"Tuhan, lindungilah aku dalam pekerjaanku. Berkati pekerjaanku. Semoga apa yang aku kerjakan berguna bagi orang dan membawa damai," begitu doa yang dipanjatkan mendiang Aiptu Baik Sinulingga (45), saat kebaktian keluarga Selasa (21/9) petang di rumahnya, Tanjung Gusta, Deli Serdang. "Dia memang sangat menyintai pekerjaanya. Baginya, jadi polisi sudah panggilan jiwa," kata Tabita br Ginting (42).
Selasa malam itu, usai kebaktian selesai, Baik pamit tugas piket. Rabu (22/9) dini hari, Tabita mendapat telepon. "Bu, sabar, ya, Bapak kena tembak." Tabita pun lunglai dan semakin lemas setelah melihat suaminya sudah terbujur kaku di RS Bhayangkara, Medan. "Melihat petugas membawa senjata laras panjang di RS, rasanya saya ingin lari, merampas senjata, dan menembakkannya ke badan saya agar saya bisa merasakan apa yang suami saya rasakan," ujarnya.

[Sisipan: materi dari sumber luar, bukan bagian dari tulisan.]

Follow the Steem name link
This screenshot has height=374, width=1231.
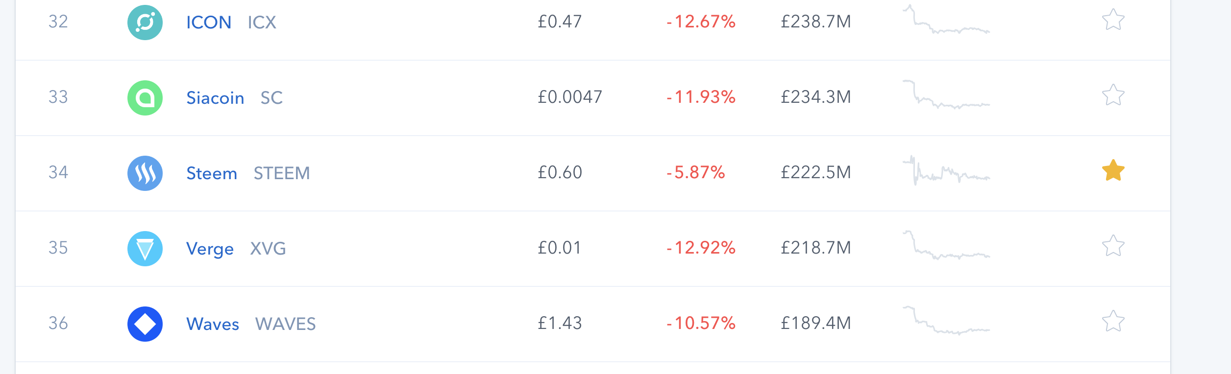[212, 173]
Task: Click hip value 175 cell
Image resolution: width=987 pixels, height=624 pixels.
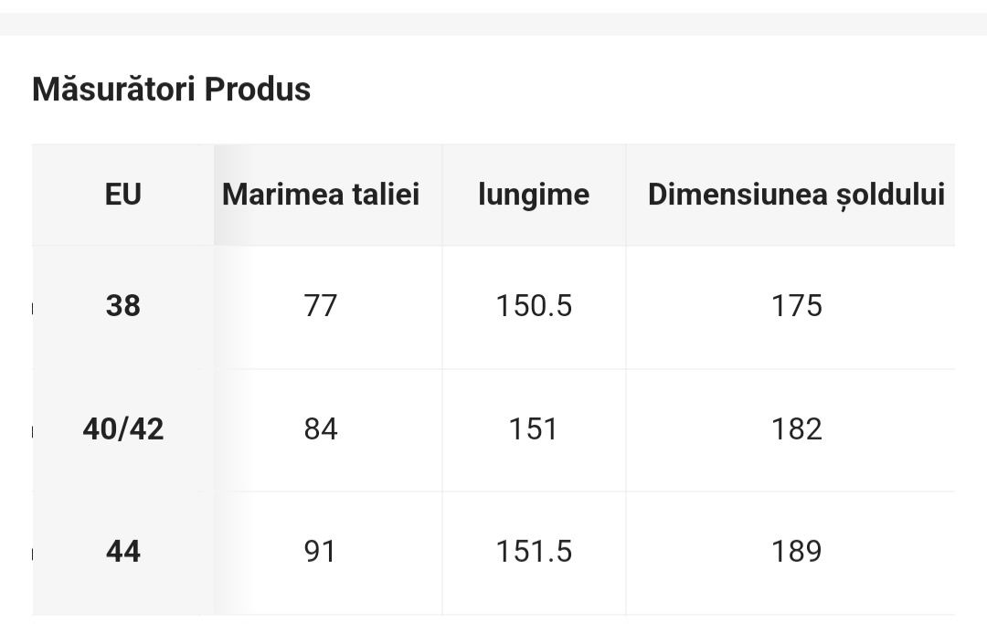Action: pos(796,306)
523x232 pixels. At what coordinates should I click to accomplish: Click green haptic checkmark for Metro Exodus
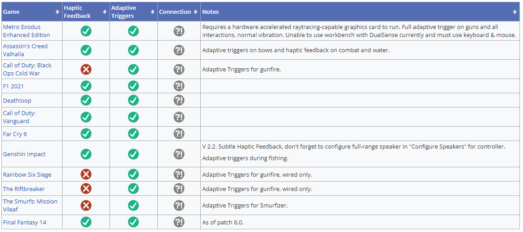pos(86,31)
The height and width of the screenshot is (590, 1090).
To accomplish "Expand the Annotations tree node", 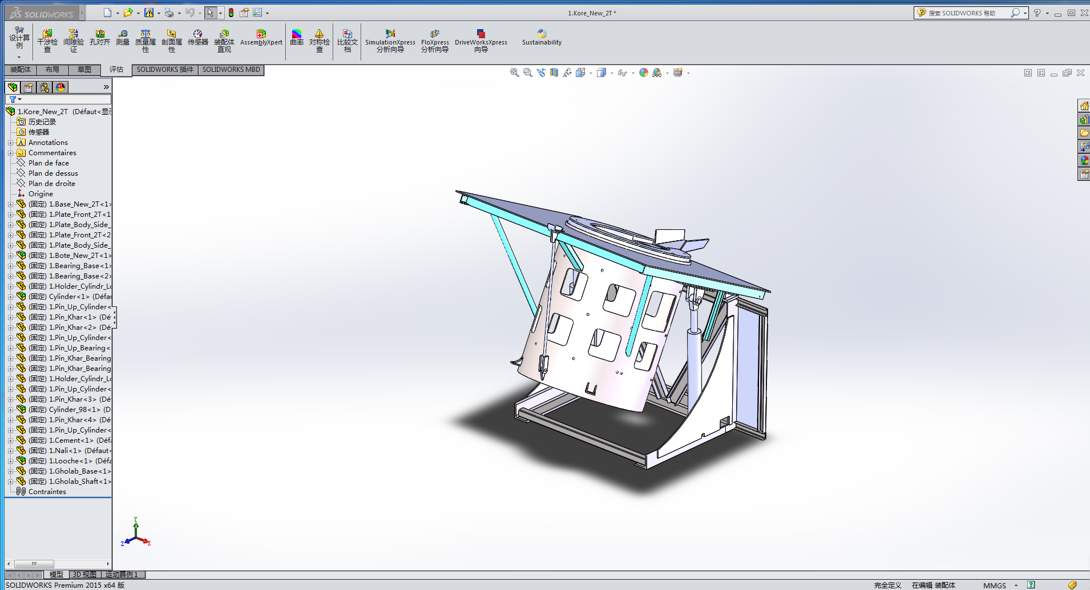I will click(x=10, y=143).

Semasa hidupnya, kata Tabita, sang suami sering berangan-angan, bila kelak pensiun, ia ingin tinggal di kampung memelihara ayam dan bercocok tanam. "Jadi saya menyimpulkan, dia ingin kembali ke tanah kelahirannya." Baik juga kerap mengungkapkan keinginannya agar putra tunggal mereka, Ardiles Maranata Sinulingga (17), mengikuti jejaknya jadi polisi. "Sayangnya, mata Ardiles minus dua. Untuk itu saya memohon kebijakan pemerintah terlebih Kapolri, agar putra kami bisa masuk jajaran kepolisian walau sebagai PNS. Kami sangat berharap ada pertimbangan khusus, apalagi suami saya gugur dalam tugas," harap Tabita.